### Task details
Everything in the data below is left aside except the lines from the one containing "Web (6, 2086)" through the one containing "Cookies (77, 2433)"; repeat those exactly.

### Task inputs

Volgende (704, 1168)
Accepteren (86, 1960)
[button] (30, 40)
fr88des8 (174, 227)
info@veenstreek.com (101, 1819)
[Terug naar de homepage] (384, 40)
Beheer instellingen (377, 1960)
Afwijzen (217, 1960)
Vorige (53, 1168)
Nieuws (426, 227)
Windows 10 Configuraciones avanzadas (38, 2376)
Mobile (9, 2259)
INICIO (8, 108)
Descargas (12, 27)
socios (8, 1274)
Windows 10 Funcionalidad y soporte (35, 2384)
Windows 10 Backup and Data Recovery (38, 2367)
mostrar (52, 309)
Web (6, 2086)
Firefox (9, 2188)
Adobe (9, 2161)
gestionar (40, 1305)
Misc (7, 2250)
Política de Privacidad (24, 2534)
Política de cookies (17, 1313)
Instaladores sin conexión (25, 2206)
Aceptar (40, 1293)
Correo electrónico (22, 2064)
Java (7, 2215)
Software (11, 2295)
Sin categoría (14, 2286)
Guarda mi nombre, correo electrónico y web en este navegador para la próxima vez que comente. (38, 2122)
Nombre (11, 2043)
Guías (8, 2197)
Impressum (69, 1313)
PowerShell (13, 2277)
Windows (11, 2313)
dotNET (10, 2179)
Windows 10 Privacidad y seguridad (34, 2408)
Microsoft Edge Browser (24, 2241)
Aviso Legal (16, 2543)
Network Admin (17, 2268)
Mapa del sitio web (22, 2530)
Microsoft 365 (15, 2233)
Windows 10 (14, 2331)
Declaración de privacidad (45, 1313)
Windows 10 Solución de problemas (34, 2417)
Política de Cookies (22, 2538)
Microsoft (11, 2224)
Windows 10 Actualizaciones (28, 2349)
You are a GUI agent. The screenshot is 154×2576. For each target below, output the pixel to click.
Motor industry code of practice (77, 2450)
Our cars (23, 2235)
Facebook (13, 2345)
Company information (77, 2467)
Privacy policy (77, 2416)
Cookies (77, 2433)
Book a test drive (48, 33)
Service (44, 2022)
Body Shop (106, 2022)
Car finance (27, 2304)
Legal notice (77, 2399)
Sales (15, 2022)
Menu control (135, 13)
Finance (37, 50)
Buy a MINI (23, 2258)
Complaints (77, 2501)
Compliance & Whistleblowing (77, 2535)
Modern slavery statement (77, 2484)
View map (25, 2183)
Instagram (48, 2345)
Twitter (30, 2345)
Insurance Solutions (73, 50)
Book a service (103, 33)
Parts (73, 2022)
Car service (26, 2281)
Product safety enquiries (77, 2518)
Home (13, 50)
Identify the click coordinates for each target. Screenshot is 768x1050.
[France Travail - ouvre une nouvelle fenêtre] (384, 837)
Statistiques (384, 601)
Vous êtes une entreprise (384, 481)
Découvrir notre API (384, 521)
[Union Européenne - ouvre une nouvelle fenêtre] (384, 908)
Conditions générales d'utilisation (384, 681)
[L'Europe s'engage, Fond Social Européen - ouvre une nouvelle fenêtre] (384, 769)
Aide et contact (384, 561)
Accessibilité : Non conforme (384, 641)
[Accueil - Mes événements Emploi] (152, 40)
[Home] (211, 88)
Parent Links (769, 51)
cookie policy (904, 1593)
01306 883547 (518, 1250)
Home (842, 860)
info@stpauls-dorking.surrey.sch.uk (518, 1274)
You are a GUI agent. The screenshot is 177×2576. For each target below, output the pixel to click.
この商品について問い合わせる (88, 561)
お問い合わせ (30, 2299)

### Answer section
Web (6, 2086)
Firefox (9, 2188)
Adobe (9, 2161)
gestionar (40, 1305)
Misc (7, 2250)
Política de Privacidad (24, 2534)
Política de cookies (17, 1313)
Instaladores sin conexión (25, 2206)
Aceptar (40, 1293)
Correo electrónico (22, 2064)
Java (7, 2215)
Software (11, 2295)
Sin categoría (14, 2286)
Guarda mi nombre, correo electrónico y web en este navegador para la próxima vez que comente. (38, 2122)
Nombre (11, 2043)
Guías (8, 2197)
Impressum (69, 1313)
PowerShell (13, 2277)
Windows (11, 2313)
dotNET (10, 2179)
Windows 10 Privacidad y seguridad (34, 2408)
Microsoft Edge Browser (24, 2241)
Aviso Legal (16, 2543)
Network Admin (17, 2268)
Mapa del sitio web (22, 2530)
Microsoft 365 (15, 2233)
Windows 10 (14, 2331)
Declaración de privacidad (45, 1313)
Windows 10 Solución de problemas (34, 2417)
Política de Cookies (22, 2538)
Microsoft (11, 2224)
Windows 10 Actualizaciones (28, 2349)
You are a GUI agent. The screenshot is 154×2576. For each target below, output the pixel to click.
Motor industry code of practice (77, 2450)
Our cars (23, 2235)
Facebook (13, 2345)
Company information (77, 2467)
Privacy policy (77, 2416)
Cookies (77, 2433)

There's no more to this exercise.